Côncavo e convexo
- Do côncavo e o convexo / Assim é nosso amor...
- Roberto Carlos!
Deixou de passar os produtos do carrinho para o balcão, olhou para trás, garota de saias engraçadas segurando três caixas de leite e um pacotinho de alface. Tão antiga e tão incomodamente romântica, a canção não poderia integrar o repertório de quem teria menos de vinte anos, trajes conotando a imagem de estudante desleixada.
Sorriu interiormente, pensando ouvir vozes.

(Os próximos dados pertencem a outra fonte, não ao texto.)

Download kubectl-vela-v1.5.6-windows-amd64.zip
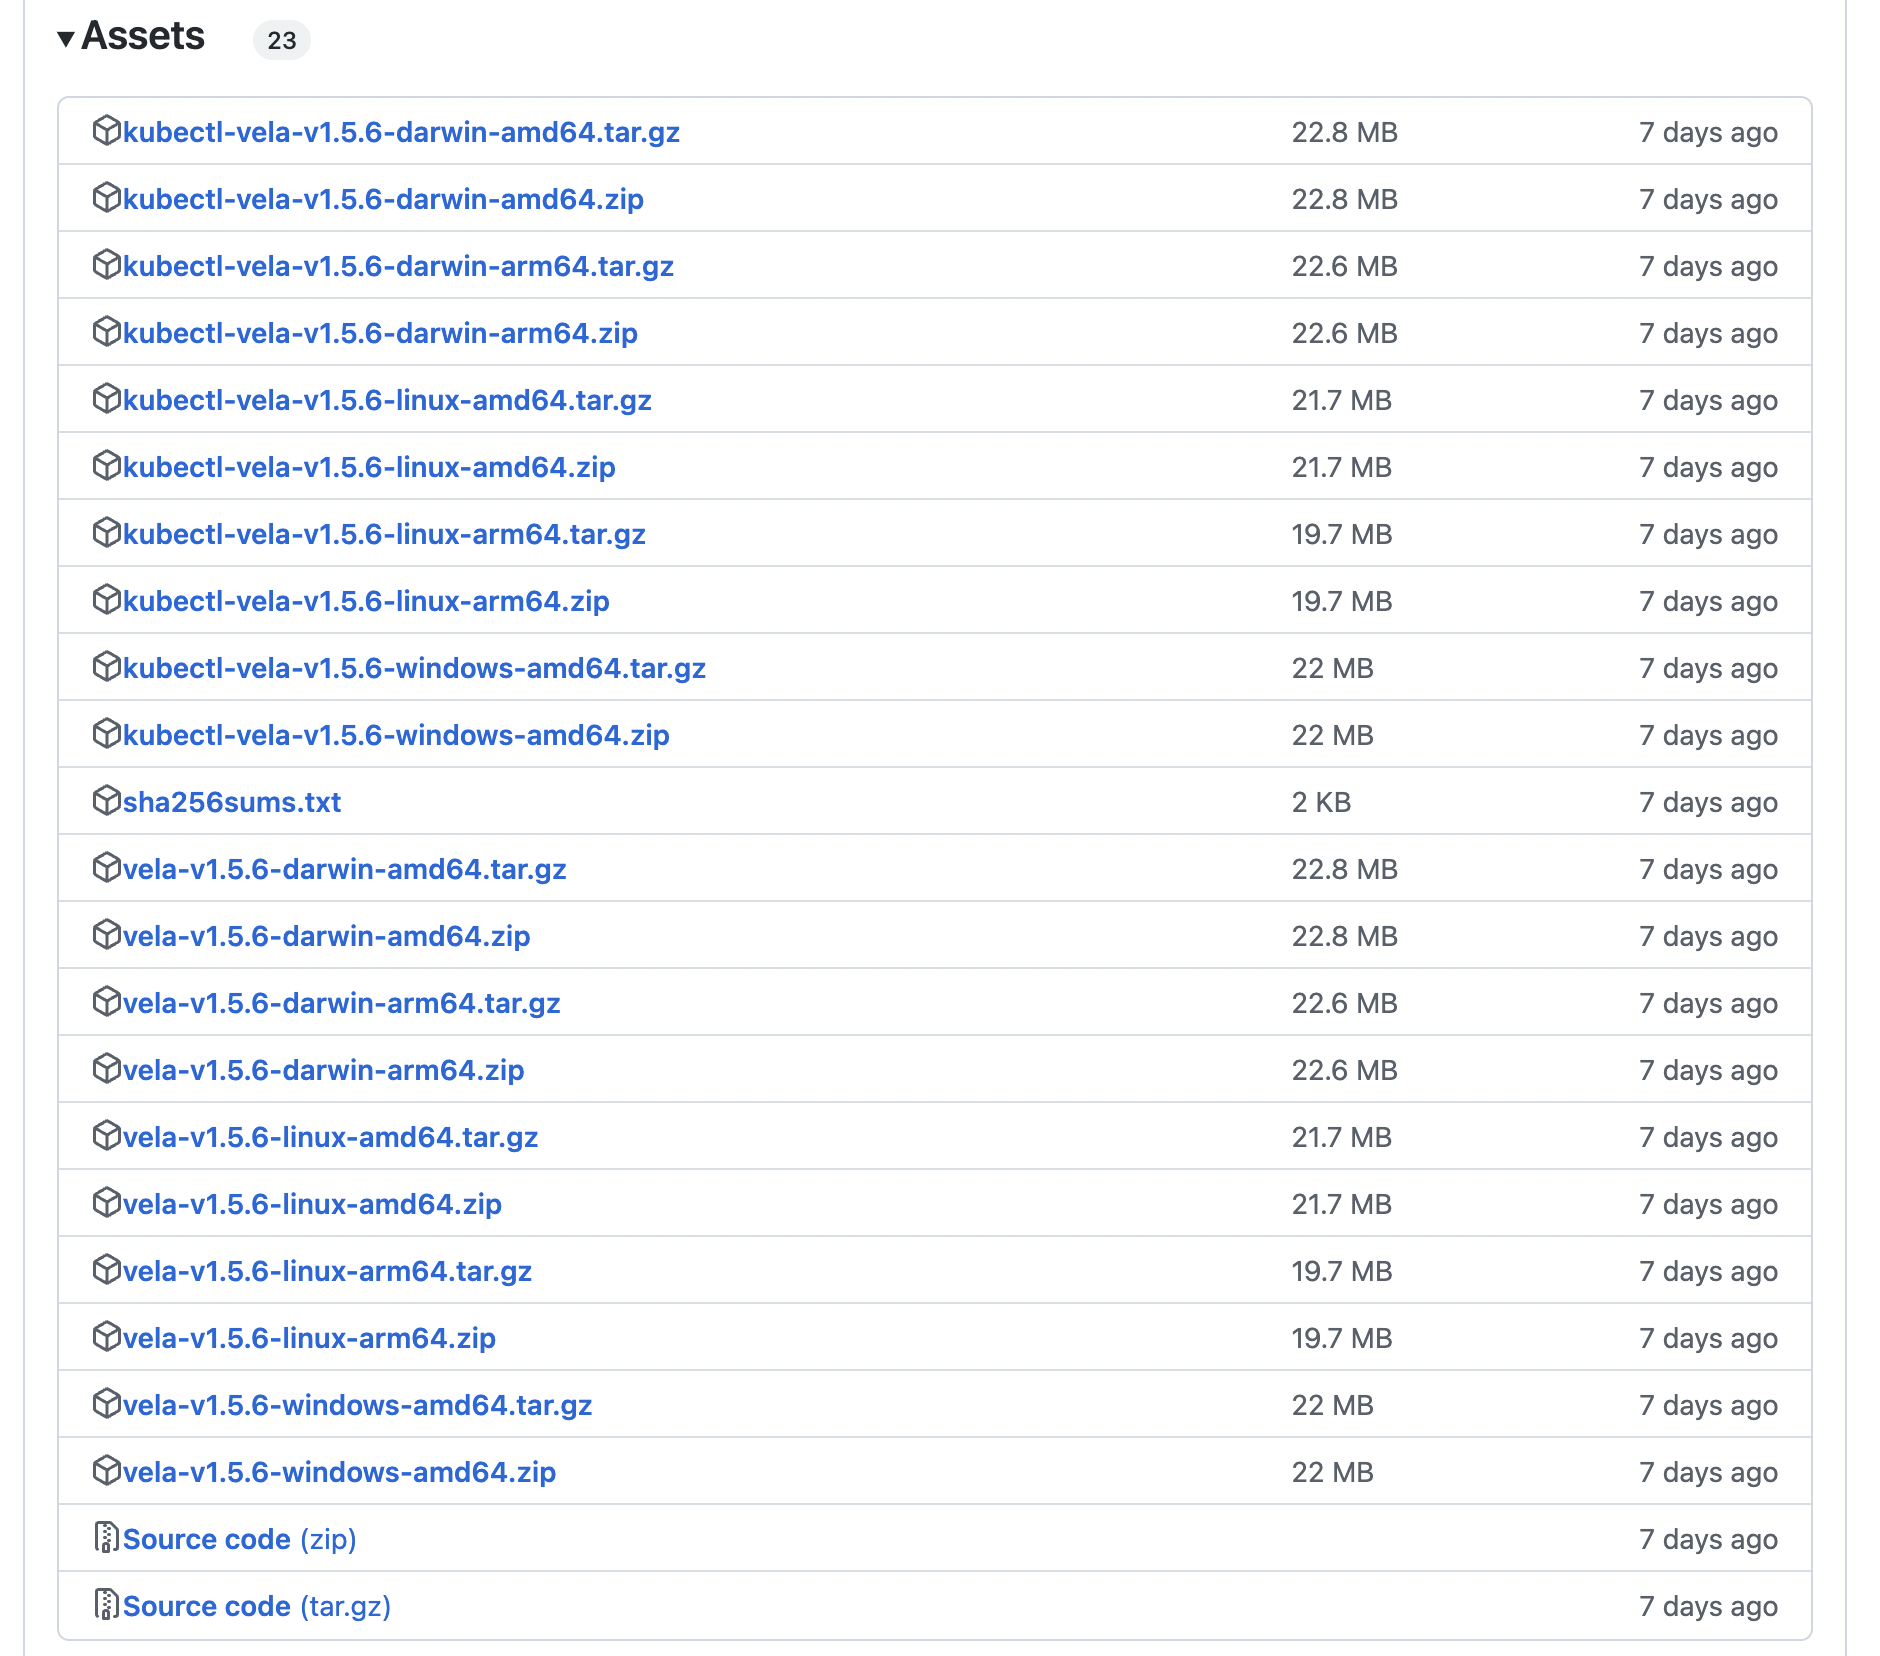Screen dimensions: 1880x1656 [395, 734]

- Cada parte de nós / Tem a forma ideal / Quando juntas estão...
- Coincidência total...
Terminou de passar as compras, passou um cheque para trinta dias, recolheu as sacolas e encaminhou-se para a saída, buscando as chaves do carro no bolso cheio de papéis, documentos, dinheiro e rascunhos de música. Fã de Roberto Carlos, compunha desde tempos distantes, mais pela necessidade de alimentar esperanças de encontrar a mulher. A procura se estendeu. Já beirava os cinqüenta anos.
Uma namorada gostava de bailes sertanejos aos fins de semana. A outra passava o dia cantando Zeca Pagodinho, voltando a faixa do disco que exaltava a vadiagem, trocando o “vai” por “vou”. A terceira detestava música – razão pela qual a namorou apenas cinco semanas. A quarta, fã confessa de Sinatra. A quinta delirava por Legião Urbana...
Eclético, não se incomodava com as preferências musicais, religiosas ou ideológicas, mas ainda não descobrira quem reconhecesse a grandiosidade do rei da música brasileira contemporânea.
Desativou o alarme, jogou as sacolas no porta-malas, abriu a porta, engatou a ré antes de ligar o carro e, livrando-se cautelosamente do estacionamento apinhado, lembrou da intervenção da menina complementando “Côncavo e convexo”. Talvez se tivesse falado algo, se apresentado, deixado o telefone ou pegado o endereço eletrônico... O que falariam se o vissem transitando com uma garota, menos de vinte anos? Assédio? Pedofilia? Imoralidade?
Rechaçava a idéia de abordá-la. Quanto tempo mais ficaria sozinho? Mais três ou quatro? Décadas?
Preparava-se para finalmente abandonar o estacionamento do supermercado quando a garota estacou, sacola de caixas de leite na mão direta e o pacote de alface na esquerda. Ele parou, cedeu-lhe passagem. Desfilou na frente do carro, olhando para o chão e caminhando desleixadamente. Olhou aquelas saias berrantes, acelerou um pouco. Desligou o veículo.
- Nosso amor é demais / E quando amor se faz / Tudo é bem mais bonito.
- Nele a gente se dá / Muito mais do que está / E o que não está escrito.
Abriu a porta do carro, caminhou para ela.
- Estou indo para a Vila Prudenciana. Posso te dar uma carona, se você quiser. Arrebatou o leite, esbanjou um sorriso tímido e incomum.
Ela titubeou, ele incomodou-se. Recusaria o convite? Mais anos procurando um novo amor?
- O único problema, disse ela, olhos tímidos, é que moro no Jardim Europa.
Devolveria a sacola à dona.
- Se você não tiver pressa nem se incomodar, pode me deixar lá. Pago sua gentileza com café e pão de queijo. Mas não pode ter pressa, pois demoro para fazer a massa...
*Publicado originalmente no Jornal de Assis (Assis – SP) de 14 de maio de 2009.